Looking a little displeased, Paul was forced to use an ability on a nest spore.
The ability was far too powerful for such a low level creature, it felt even a little embarrassing to use it, it felt wrong. It would be like Jay using an unstable tooth spell against an ant.
Energy coursed through his hands and into his weapon.
His deep blue cloud spear began to radiate with energy, appearing like it was fuzzy for a moment – then suddenly four other copies of it appeared in the air, floating around it.
The spears all seemed to be possessed, having minds of their own as they all began to wreak havoc on the poor wooden furnace. Slashing and thrusting recklessly, each of them were chaotic, as chaotic as the green energy within the helpless elemental they were destroying.
For the nest spore, it was simply too much damage to cope with – and much too fast.

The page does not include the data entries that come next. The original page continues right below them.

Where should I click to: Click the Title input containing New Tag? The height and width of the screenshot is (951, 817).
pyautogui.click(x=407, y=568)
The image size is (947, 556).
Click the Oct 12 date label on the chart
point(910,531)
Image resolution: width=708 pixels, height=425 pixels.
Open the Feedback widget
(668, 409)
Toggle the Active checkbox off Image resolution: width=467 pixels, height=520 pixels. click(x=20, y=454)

The logs which formed its body began to tremble and collapse as its light flickered for a moment. This continued until it just couldn’t take it anymore, and after holding on for so long, it suddenly imploded with a final flash.
Life left the wood creature, never to return again.

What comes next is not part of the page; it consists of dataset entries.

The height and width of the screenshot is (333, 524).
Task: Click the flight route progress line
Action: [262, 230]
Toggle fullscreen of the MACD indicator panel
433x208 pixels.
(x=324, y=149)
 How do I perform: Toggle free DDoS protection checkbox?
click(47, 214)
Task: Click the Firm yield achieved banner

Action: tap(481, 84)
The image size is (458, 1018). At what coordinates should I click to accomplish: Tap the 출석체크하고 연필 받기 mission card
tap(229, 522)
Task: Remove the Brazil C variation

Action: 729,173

“Nice work mate.” Paul nodded to the other guard as they began to walk back behind Jay’s V-formation. It was a casual thing for them..
This whole time, the adventurers were simply standing around watching – the swarm of elementals had all crowded around the nest spore so they had no enemies to fight. Temporarily anyway.
Some of them were even surprised at how casual the whole thing had been. The veteran guards made it look entirely too simple.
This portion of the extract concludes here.